> _SET EXERCISE 1_
In the notebook code below, which tokenizer class does the tokenization function instantiate?

> _DOCUMENT EXTRACT_
-=-=-
In [1]:
# Importing dependencies
import numpy
import sys
from nltk.tokenize import RegexpTokenizer
from nltk.corpus import stopwords
from keras.models import Sequential
from keras.layers import Dense, Dropout, LSTM
from keras.utils import np_utils
from keras.callbacks import ModelCheckpoint

In [2]:
# Loading the data
file = open("C:/Users/prane/Desktop/Frankenstein-2.txt", 'r', encoding = ('utf-8')).read()

In [3]:
# Tokenization
# Standardization
def tokenize_words(input):
    # Everything has been converted to lowercase for standardization
    input = input.lower()
    # Instantiating the tokenizer
    tokenizer = RegexpTokenizer(r'\w+')
    # Tokenizing the text into tokens
    tokens = tokenizer.tokenize(input)
    # Filtering out the stopwords using lambda
    filtered = filter(lambda token: token not in stopwords.words('english'), tokens)
    return ' '.join(filtered)
# Preprocessing the input data, making tokens
processed_inputs = tokenize_words(file)

In [4]:
# Converting characters to numbers
# Converting our characters to numbers
# Sorting the list of all of our characters that appear in our input text and then using the enumerate function to get numbers
# that represent the characters
# Next, creating a dictionary to store the keys and values, in this case the characters and the numbers that represent them
chars = sorted(list(set(processed_inputs)))
char_to_num = dict((c, i) for i, c in enumerate(chars))

In [5]:
# Checking if characters to numbers or vice versa has worked
# printing the length of the variables
input_len = len(processed_inputs)
vocab_len = len(chars)
print("Total number of characters: ", input_len)
print("Total vocab: ", vocab_len)
-=-=-
Stored items from a collection:

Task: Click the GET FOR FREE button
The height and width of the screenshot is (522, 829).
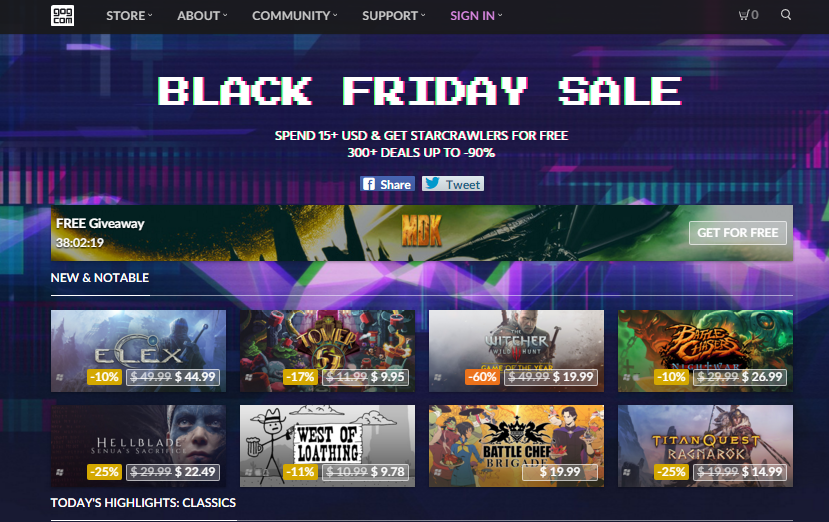Action: tap(738, 233)
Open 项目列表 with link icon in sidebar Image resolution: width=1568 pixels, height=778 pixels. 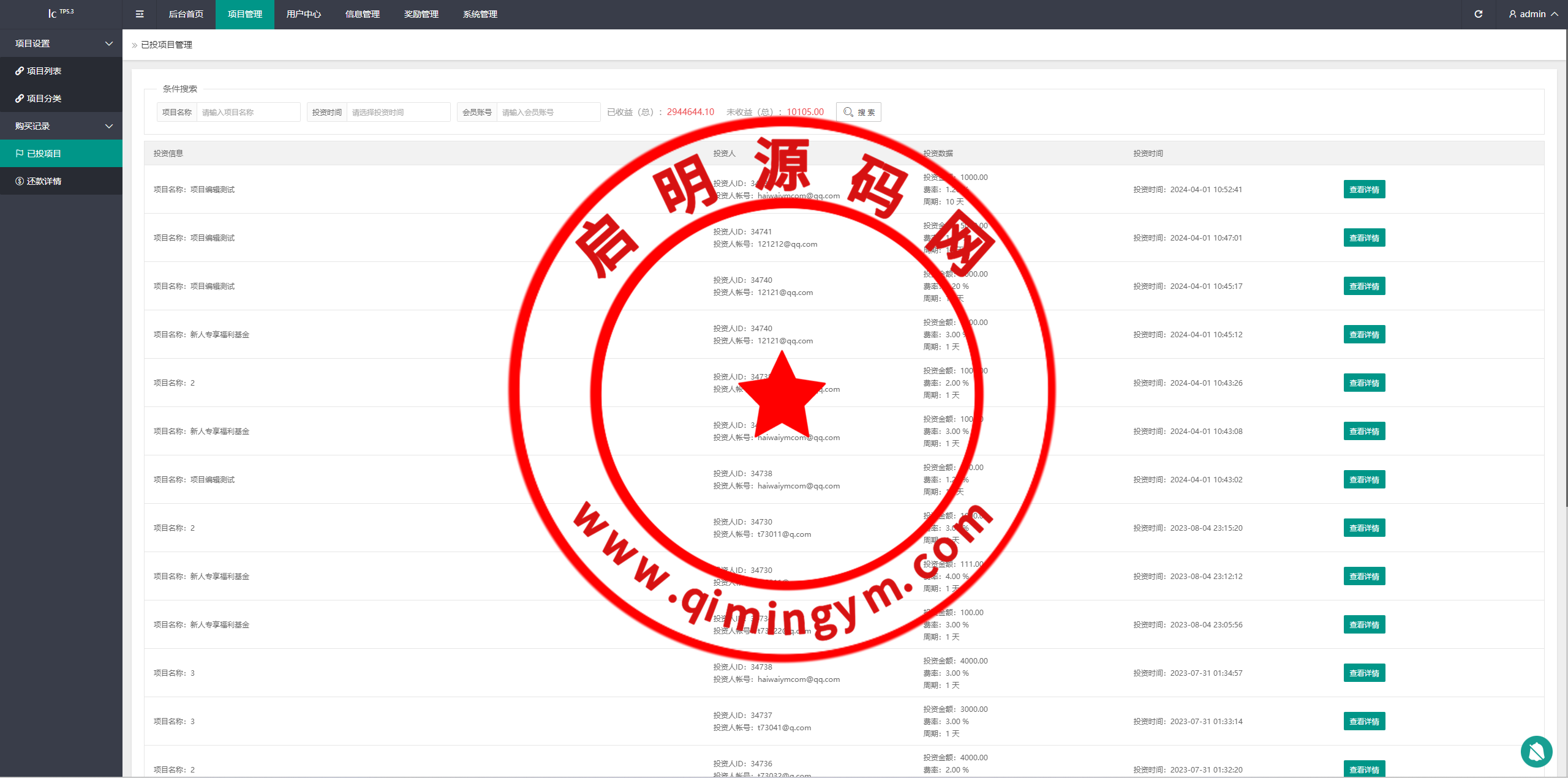pyautogui.click(x=43, y=71)
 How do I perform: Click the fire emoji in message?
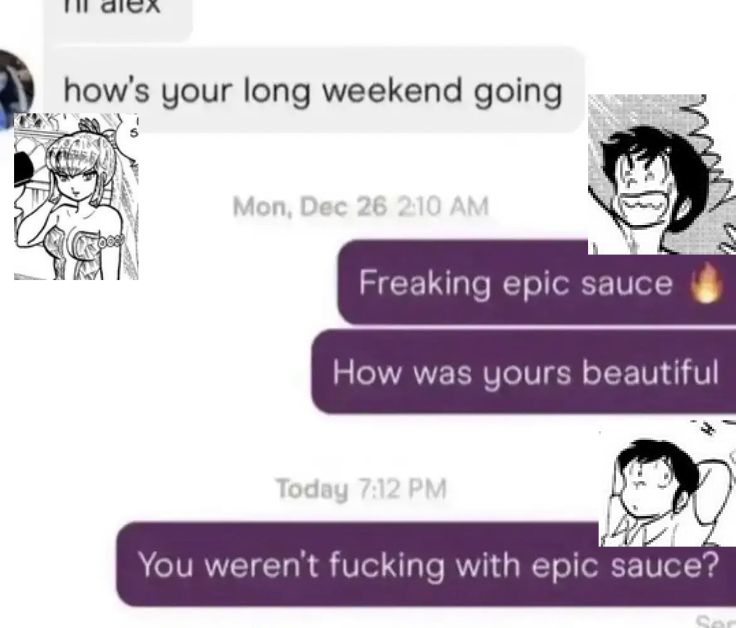pos(705,282)
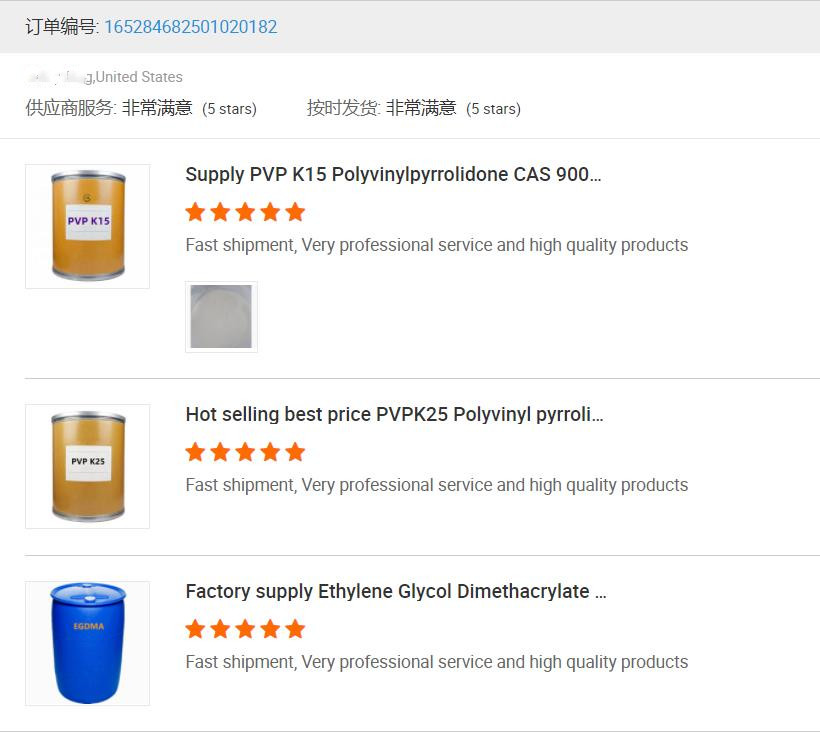Click third star of PVPK25 rating
The height and width of the screenshot is (732, 820).
pyautogui.click(x=245, y=452)
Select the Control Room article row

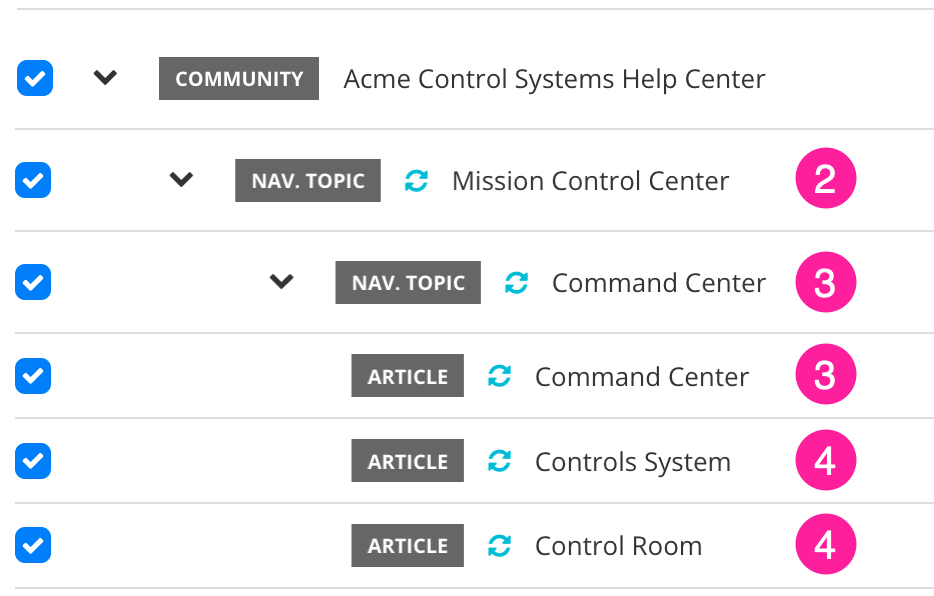(618, 546)
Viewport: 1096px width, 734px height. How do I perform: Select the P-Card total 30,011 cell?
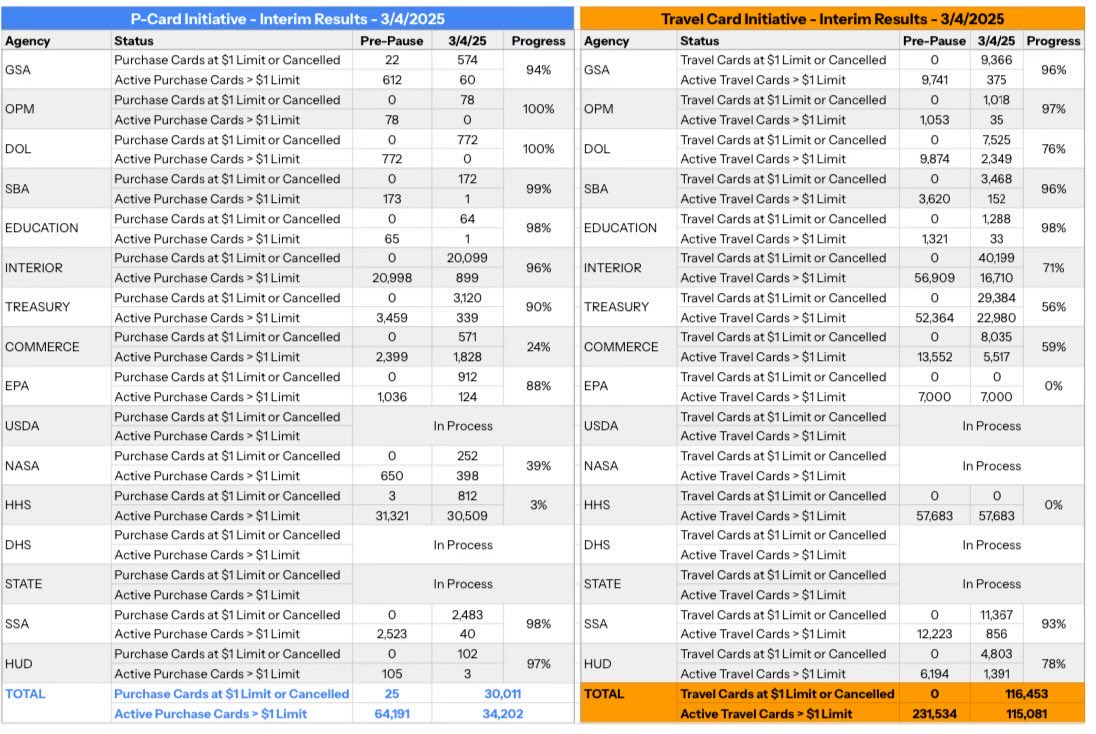481,694
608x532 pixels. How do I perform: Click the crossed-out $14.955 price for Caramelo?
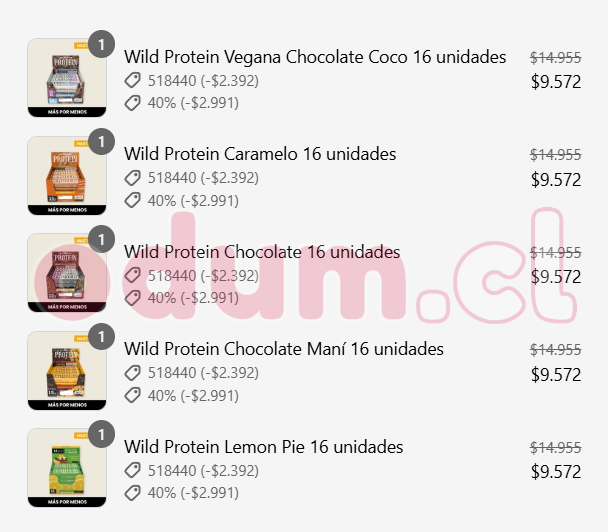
-=-=-
> _SET EXERCISE 2_
Rewrite the records from the line holding "Select the Control Room article row" through the end of the records, both ends included, with "How do I perform" replaced by "How do I carry out" and everything else unchanged. Leave the pictures out.

> _FULL RESPONSE 1_
RegexpTokenizer

> _FULL RESPONSE 2_
Select the Control Room article row

(618, 546)
Viewport: 1096px width, 734px height. How do I carry out: Select the P-Card total 30,011 cell?
481,694
608x532 pixels. How do I carry out: Click the crossed-out $14.955 price for Caramelo?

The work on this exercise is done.